The “solidarity and stability” agreement ends three-year blockade of Qatar, reopening air, land and sea access to neighboring Gulf countries

January 8, 2021

At this week’s meeting of the Gulf Cooperation Council, the leaders of Qatar and Saudi Arabia, Egypt, the United Arab Emirates (UAE) and Bahrain signed a “solidarity and stability” agreement. The accord ends a three-and-a-half year trade and travel blockade of Qatar by the other four Gulf nations.

The deal, which was brokered by Kuwait and the outgoing Trump administration, restores diplomatic and trade ties between Qatar and Saudi Arabia, Egypt, UAE and Bahrain over Doha’s deepening ties with Iran and Turkey, and its support for terrorist groups – assertions Qatar has consistently denied.

Details of the so-called Al-Ula Declaration were not made public, so it is unclear how far the agreement actually goes, but it is being viewed in diplomatic circles as a major step toward ending a longstanding feud between the Gulf neighbors.

Saudi Arabia’s reopening of air, land and sea access which had been blocked since 2017 was negotiated in the run-up to the GCC regional summit in Al-Ula, Saudi Arabia. The resumption of overflights through Saudi airspace particularly welcome news for Qatar Airways, which was forced to reroute flights around the blockade and had to drop 52 daily services to the other four countries.

Egypt is reportedly ready to open its airspace to Qatar flights as well, according to Middle East news outlet Alarabiya. 
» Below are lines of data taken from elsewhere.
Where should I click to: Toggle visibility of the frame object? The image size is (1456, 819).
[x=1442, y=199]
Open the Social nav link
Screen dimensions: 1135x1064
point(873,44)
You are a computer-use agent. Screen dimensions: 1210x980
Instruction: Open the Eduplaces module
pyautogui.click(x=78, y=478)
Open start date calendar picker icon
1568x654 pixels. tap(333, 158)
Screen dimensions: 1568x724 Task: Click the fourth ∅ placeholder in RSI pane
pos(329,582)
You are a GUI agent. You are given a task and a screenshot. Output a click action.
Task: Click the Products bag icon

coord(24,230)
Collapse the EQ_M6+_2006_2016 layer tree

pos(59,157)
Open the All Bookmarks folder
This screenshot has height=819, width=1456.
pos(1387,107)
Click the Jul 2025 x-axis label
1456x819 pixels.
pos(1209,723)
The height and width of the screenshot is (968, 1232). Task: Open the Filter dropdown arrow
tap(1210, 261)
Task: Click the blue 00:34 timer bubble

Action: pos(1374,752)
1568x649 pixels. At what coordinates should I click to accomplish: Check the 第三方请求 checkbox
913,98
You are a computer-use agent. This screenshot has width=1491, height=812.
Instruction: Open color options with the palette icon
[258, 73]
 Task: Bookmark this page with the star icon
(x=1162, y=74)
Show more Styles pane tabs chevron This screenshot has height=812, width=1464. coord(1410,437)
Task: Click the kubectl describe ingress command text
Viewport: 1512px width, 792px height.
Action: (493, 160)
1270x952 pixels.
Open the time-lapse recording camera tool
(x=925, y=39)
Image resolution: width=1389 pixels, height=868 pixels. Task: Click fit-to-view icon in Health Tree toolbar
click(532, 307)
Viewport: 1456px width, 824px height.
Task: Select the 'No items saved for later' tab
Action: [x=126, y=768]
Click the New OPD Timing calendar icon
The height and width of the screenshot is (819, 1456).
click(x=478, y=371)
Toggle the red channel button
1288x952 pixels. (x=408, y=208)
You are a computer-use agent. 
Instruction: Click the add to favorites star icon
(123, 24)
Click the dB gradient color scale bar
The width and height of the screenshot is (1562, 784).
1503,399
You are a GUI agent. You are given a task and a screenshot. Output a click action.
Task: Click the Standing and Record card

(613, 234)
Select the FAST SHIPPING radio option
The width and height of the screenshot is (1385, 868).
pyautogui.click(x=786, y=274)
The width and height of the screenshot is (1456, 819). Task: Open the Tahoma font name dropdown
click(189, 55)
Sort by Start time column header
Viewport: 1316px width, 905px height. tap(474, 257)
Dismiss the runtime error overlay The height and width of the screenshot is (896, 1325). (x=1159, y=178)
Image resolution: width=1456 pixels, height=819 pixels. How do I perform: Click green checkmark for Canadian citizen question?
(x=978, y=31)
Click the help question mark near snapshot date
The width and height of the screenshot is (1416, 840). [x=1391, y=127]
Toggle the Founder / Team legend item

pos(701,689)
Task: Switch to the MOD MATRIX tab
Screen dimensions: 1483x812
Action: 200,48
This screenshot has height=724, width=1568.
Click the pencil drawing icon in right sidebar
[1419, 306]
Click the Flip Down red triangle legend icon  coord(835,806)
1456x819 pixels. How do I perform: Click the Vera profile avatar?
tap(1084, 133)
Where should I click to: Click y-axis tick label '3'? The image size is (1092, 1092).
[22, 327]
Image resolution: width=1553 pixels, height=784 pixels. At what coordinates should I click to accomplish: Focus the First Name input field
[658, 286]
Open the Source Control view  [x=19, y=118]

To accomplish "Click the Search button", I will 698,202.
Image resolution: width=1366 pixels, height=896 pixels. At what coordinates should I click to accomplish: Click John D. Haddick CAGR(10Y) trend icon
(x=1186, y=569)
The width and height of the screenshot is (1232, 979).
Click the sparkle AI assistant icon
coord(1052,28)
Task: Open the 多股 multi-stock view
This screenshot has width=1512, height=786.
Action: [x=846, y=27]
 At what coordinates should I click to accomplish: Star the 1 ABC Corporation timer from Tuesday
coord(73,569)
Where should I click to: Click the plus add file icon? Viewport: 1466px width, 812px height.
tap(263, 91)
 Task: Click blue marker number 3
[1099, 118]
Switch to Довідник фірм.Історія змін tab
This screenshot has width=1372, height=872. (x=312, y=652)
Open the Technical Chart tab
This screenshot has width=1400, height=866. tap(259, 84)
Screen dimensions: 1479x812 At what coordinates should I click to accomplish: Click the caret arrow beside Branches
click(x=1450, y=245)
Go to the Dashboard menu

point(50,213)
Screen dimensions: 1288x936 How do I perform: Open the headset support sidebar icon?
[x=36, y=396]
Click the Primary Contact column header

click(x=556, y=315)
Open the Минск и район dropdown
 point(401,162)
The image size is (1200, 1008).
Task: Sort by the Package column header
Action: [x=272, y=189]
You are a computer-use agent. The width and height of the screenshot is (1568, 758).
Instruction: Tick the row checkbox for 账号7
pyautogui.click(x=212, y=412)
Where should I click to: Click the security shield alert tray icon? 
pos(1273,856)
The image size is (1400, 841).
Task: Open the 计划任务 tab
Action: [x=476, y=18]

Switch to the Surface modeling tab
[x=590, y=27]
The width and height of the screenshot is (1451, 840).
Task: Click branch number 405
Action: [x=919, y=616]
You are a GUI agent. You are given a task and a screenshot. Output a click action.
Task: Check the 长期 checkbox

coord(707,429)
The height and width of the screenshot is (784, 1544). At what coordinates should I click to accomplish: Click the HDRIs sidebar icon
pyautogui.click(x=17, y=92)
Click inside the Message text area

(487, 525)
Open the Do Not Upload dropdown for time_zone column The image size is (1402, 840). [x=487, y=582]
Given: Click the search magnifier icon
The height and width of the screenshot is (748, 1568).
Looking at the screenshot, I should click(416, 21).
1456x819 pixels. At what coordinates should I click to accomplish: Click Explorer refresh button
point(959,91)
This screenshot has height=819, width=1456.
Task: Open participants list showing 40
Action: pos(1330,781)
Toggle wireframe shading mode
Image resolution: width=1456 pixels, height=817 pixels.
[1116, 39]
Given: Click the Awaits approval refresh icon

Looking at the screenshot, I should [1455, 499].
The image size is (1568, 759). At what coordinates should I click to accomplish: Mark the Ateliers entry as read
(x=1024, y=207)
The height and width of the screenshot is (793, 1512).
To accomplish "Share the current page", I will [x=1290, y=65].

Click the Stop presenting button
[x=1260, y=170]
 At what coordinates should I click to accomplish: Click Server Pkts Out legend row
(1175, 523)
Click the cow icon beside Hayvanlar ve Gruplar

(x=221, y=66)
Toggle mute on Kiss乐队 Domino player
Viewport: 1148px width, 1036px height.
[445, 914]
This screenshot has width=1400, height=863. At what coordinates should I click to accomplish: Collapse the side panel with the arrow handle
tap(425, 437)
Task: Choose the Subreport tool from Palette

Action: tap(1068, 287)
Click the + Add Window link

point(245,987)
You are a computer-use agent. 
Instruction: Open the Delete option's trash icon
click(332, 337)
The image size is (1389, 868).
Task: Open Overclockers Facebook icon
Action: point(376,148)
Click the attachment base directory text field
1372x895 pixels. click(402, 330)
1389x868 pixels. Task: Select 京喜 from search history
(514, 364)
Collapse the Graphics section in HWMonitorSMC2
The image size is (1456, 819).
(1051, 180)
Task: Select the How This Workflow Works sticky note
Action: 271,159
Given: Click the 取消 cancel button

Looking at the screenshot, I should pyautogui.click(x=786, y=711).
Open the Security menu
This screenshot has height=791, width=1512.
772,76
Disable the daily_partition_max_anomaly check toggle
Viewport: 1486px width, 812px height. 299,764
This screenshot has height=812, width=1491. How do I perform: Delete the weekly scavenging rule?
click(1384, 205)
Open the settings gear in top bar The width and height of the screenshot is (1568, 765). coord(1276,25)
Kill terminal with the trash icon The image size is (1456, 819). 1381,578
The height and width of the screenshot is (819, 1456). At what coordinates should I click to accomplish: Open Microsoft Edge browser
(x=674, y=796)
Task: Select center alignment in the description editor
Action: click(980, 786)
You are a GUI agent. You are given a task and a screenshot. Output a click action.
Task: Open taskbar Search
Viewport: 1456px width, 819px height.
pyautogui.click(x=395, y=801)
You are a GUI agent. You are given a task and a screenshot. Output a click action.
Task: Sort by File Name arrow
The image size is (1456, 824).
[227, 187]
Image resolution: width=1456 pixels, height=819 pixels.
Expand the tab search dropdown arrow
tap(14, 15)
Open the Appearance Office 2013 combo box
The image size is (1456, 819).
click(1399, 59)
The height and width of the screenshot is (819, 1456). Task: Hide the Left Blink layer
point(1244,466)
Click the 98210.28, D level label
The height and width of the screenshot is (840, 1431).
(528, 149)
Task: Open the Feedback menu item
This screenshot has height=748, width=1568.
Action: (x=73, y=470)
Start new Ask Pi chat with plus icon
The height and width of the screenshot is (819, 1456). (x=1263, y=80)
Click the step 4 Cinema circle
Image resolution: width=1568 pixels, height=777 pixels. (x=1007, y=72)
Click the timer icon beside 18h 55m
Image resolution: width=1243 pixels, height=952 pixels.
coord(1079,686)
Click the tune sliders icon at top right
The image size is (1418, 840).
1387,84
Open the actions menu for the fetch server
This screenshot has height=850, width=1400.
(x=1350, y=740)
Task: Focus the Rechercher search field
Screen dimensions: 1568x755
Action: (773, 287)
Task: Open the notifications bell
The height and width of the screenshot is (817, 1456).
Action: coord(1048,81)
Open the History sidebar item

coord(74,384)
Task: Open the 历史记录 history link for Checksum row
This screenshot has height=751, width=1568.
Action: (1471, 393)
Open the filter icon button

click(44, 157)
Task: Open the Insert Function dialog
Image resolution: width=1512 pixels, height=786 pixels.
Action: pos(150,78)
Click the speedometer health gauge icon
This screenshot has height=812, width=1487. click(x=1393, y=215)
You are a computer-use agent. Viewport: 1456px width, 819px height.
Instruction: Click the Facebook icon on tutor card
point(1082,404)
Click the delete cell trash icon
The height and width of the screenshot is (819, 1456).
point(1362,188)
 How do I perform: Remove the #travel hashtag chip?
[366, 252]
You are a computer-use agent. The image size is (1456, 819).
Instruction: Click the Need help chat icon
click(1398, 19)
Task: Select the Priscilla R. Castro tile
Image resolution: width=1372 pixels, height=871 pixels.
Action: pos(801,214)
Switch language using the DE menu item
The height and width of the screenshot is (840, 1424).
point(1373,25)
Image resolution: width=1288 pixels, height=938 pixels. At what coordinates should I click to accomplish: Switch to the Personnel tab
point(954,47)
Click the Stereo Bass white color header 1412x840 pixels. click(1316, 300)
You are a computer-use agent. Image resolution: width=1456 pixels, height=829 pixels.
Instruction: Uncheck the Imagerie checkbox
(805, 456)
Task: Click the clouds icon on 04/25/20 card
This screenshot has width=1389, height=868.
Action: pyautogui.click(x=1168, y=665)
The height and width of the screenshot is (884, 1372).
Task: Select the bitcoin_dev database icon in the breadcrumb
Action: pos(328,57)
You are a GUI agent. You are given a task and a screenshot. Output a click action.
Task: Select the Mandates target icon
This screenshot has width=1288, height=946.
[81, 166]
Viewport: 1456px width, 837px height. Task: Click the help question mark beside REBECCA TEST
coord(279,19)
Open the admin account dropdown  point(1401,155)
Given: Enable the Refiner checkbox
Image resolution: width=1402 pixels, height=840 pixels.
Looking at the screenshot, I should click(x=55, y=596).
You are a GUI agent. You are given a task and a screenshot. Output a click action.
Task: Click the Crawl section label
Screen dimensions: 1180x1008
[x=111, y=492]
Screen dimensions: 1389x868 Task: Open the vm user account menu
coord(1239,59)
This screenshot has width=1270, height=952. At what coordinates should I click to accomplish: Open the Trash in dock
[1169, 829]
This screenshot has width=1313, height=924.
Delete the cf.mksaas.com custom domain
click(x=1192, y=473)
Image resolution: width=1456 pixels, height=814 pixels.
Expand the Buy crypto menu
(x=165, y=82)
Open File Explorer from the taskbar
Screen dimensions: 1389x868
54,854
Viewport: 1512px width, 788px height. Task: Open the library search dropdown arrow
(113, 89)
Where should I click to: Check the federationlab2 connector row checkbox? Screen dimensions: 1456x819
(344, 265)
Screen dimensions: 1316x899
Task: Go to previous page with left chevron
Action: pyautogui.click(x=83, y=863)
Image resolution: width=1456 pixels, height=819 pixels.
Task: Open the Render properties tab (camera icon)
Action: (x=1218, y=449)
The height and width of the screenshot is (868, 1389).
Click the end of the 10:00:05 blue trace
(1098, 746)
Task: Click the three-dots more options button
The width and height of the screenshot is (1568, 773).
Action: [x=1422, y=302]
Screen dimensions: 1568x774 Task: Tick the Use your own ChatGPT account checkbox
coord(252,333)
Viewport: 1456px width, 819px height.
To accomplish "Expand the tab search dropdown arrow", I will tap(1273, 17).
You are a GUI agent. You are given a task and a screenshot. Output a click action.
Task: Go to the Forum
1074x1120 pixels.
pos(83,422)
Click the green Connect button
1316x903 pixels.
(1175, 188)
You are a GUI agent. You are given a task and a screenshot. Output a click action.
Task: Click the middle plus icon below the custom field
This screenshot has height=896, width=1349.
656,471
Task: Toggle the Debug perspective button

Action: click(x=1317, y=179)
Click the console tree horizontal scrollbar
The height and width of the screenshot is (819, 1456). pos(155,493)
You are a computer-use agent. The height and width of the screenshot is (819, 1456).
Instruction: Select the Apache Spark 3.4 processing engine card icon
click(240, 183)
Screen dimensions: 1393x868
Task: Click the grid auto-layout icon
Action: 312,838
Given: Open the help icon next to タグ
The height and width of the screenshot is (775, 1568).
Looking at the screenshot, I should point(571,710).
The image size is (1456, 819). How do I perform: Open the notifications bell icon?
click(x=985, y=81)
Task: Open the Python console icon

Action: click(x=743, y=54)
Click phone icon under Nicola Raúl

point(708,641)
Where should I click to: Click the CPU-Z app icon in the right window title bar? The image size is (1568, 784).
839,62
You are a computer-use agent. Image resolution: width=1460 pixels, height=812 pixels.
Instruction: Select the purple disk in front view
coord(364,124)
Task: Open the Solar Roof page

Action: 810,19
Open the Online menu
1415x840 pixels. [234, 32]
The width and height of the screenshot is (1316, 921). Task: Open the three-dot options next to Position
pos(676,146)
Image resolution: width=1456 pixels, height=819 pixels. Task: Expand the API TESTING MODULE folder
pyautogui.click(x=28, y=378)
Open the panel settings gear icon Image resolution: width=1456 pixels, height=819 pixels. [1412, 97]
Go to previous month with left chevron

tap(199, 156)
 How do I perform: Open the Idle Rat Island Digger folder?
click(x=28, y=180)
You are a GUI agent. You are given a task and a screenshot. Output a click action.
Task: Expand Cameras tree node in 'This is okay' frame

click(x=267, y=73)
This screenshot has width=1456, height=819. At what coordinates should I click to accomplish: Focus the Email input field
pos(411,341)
However Alarabiya reports that final sign-off from Egyptian officials is awaiting fulfillment of “certain requirements” by the Qatari government, apparently centered on assurances that Doha will not interfere in Egyptian internal affairs.

The UAE and Bahrain have yet to announce any change in their blockade policy, but Reuters is reporting a senior White House official has said it was “our expectation” that they would join Riyadh in lifting the sanctions.

The more direct routes will allow Qatar Airways to cut flight times, enabling more long-haul routes from Doha. In December the carrier launched nonstop services to San Francisco, and plans to expand its North American network with the addition of Seattle by the end of this month.

Qatar Airways has also recently been beefing up its codeshare agreements around the world. The Oneworld carrier’s start of the Seattle service comes as Alaska Air gets set to join the alliance in March, with a reciprocal Qatar codeshare arrangement in the offing.

In addition, the carrier has also begun a codeshare agreement with China Southern Airlines, placing the Chinese airline’s code on the Qatar’s flights between Guangzhou and Doha. According to Qatar, the codeshare was “the first step in the strengthening of cooperation between both airlines.”